Marta, 42 lata, nauczycielka polskiego. Sama właściwie od zawsze. Bo dla niej nie liczą się te wszystkie przelotne związki, w które kompulsywnie wchodziła. Żeby nie być samą? – Chyba bardziej, żeby pokazać znajomym, że z kimś chodzę, że mam z kim pójść na imprezę, na sylwestra, żeby móc o kimś powiedzieć w domu „mój chłopak”. To nigdy nie trwało jednak dłużej niż kilka miesięcy. W sumie wszystkim moim byłym chodziło o jedno. A ja, wychowana na romantycznej literaturze, nie byłam gotowa na seks. Naiwnie wierzyłam wtedy w miłość jako porozumienie dusz. No i rozczarowywałam się raz za razem. O nie, przepraszam, zakochałam się platonicznie w profesorze od polskiego, co okazało się dla mnie bardzo rozwijającym doświadczeniem, bo zaczęłam pisać. Szybko się z tego uczucia wyleczyłam, natomiast pozostała miłość do pisania.

▸ **FRAGMENTY ZBIORU DANYCH**:
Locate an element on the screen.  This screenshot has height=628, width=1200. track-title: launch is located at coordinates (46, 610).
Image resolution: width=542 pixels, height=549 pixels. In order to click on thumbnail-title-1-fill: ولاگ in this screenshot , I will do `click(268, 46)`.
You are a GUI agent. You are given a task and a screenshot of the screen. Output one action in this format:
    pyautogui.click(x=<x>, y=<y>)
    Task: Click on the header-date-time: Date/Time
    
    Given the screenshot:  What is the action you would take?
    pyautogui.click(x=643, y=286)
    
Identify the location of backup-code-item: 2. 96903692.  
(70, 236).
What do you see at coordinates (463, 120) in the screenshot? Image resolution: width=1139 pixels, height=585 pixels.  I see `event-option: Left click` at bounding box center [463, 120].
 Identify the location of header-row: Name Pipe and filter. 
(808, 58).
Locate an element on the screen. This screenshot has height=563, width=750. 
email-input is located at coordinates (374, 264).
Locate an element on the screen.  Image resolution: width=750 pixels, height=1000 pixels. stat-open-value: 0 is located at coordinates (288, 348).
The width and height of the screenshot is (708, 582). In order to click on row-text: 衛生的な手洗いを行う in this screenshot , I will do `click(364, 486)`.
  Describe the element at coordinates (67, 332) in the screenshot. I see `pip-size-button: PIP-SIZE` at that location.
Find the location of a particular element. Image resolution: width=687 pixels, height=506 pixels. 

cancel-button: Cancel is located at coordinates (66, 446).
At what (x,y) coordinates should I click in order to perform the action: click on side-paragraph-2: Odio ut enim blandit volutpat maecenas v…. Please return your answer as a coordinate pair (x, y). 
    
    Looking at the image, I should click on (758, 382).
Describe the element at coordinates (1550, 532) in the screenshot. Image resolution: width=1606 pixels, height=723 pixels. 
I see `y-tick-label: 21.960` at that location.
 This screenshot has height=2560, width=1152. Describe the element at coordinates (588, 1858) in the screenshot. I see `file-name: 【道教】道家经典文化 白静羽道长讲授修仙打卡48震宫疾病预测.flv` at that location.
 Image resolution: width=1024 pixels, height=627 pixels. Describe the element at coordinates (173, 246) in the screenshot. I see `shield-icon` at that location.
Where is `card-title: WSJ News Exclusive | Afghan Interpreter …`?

▸ **TREŚĆ ZADANIA**:
Napisz dalszy ciąg tekstu o Marcie, nauczycielce polskiego, zaczynając zaraz po jego ostatnim zdaniu.

▸ **ODPOWIEDŹ DO ZADANIA**:
Teraz Marta nie tylko pracuje jako „psorka od polaka” w liceum, ale też pisze wiersze i prowadzi bloga na temat poezji. Przeprasza, jeśli to, co powie, zabrzmi górnolotnie, ale czuje, że dopiero teraz realizuje swoje pasje, siebie i swój potencjał. Zamiast tracić czas na umniejszające związki.

– Nie brakuje ci bliskich relacji? – pytam. – Ale ja mam same bliskie relacje – oburza się. – Z uczniami, rodzicami, czytelnikami! Najbliższą relację mam jednak sama ze sobą. Polecam.

Psychoterapeutka Nika Vázquez Seguí powiedziałaby zapewne o Marcie: „Oto solozofka”. Czyli ktoś, kto posiadł sztukę pozwalającą osiągnąć spełnienie i radość z życia w pojedynkę. W książce „Solozofia” wyjaśnia, czym jest tytułowy termin. To narzędzie pomocne w zrozumieniu samego siebie i samodzielnym podejmowaniu decyzji. To zachęta do życia w harmonii z innymi, bez rezygnowania z własnej przestrzeni i czasu. Solozofia uczy, że aby być szczęśliwym, należy odnaleźć równowagę pomiędzy tym, co dajesz innym, a tym, co dajesz samemu sobie.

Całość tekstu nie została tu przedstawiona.